* Problem requirements *
Look over the material below and count the lines that include "agent". Give only the total.

* Available data *
━━━━━━━━

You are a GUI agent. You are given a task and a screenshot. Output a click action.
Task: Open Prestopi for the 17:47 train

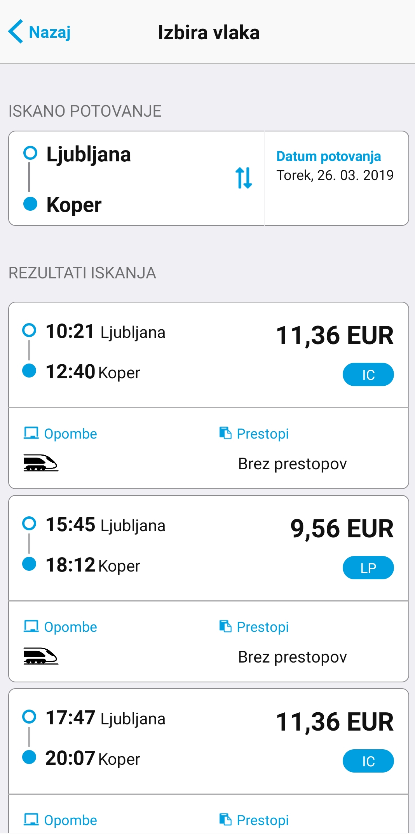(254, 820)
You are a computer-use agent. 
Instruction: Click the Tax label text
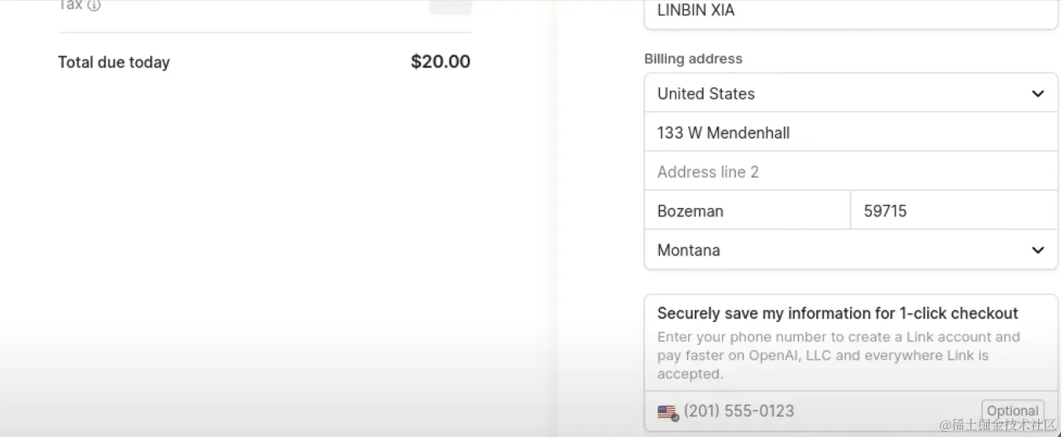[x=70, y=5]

━━━━━━━━

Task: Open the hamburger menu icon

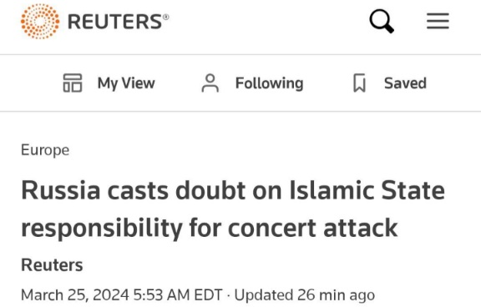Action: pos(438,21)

━━━━━━━━

* Task response *
2